General characteristics
- Class & type: Suamico-class fleet oiler
- Displacement: 10,536 t.
- Length: 504 ft (154 m)
- Beam: 68 ft 2 in (20.78 m)
- Draft: 39 ft 2 in (11.94 m)
- Propulsion: turbo-electric, single screw. 8,000hp.
- Speed: 15.5 kts.
- Capacity: 140,000 barrels
- Armament: none

= USNS Abiqua =

Abiqua (MC hull 548) was laid down on 18 June 1943 by the Alabama Drydock and Shipbuilding Company, Mobile, Alabama.; launched on 22 September 1943; sponsored by Mrs.
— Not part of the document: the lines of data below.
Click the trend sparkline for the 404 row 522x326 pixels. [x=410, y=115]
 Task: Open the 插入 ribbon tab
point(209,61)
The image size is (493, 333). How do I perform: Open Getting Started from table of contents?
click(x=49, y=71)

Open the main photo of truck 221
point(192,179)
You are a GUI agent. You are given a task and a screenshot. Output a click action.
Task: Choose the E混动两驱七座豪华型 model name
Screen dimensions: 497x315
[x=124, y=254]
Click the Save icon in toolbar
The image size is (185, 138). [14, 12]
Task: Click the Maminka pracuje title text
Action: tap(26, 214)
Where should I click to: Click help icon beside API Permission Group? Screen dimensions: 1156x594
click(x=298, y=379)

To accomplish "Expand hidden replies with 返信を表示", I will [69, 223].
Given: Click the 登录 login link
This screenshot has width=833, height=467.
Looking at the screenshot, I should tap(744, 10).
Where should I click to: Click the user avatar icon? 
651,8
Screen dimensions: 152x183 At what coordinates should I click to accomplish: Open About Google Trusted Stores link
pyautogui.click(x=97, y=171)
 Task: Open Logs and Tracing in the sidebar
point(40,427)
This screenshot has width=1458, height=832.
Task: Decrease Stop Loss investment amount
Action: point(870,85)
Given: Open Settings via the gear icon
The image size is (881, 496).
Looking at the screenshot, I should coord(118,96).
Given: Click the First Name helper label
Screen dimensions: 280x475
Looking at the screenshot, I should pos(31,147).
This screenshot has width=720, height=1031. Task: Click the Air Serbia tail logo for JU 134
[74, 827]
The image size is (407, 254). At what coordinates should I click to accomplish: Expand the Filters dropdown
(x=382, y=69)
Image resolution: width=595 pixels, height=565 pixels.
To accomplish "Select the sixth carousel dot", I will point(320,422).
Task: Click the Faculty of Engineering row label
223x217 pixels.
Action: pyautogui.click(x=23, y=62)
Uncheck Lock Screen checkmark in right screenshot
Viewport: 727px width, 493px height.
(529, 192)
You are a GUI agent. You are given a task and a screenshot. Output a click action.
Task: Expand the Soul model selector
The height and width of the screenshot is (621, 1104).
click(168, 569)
George Bliss Jones; and delivered to the Cities Service Company for operation on 31 October 1943.

Abiqua was among the ships transferred by the Maritime Administration to the Navy in response to the Suez crisis of 1956. She was accepted by the Military Sea Transportation Service (MSTS) on 21 December 1956 but operated for MSTS by a civilian crew under contract with a commercial firm listed as Matra-lines, but not further identified.

As the crisis subsided, Abiqua was returned to the Maritime Administration and struck from the Navy list on 30 September 1957. Following her deactivation, Abiqua returned to the Alabama Drydock and Shipbuilding Co., Mobile, Ala. The afterpart of Abiqua was joined to the forepart of SS Windsor (formerly Bear Paw) to form a dry cargo ship which retained the name Abiqua. The old forepart of Abiqua was joined to the afterpart of Windsor to form a storage vessel which was renamed Bear Paw. The bow and midbody from Abiqua were towed to the Bethlehem Beaumont Shipyard., at Beaumont, Tex., and converted into a tank barge, which was renamed Tide Mar XIX.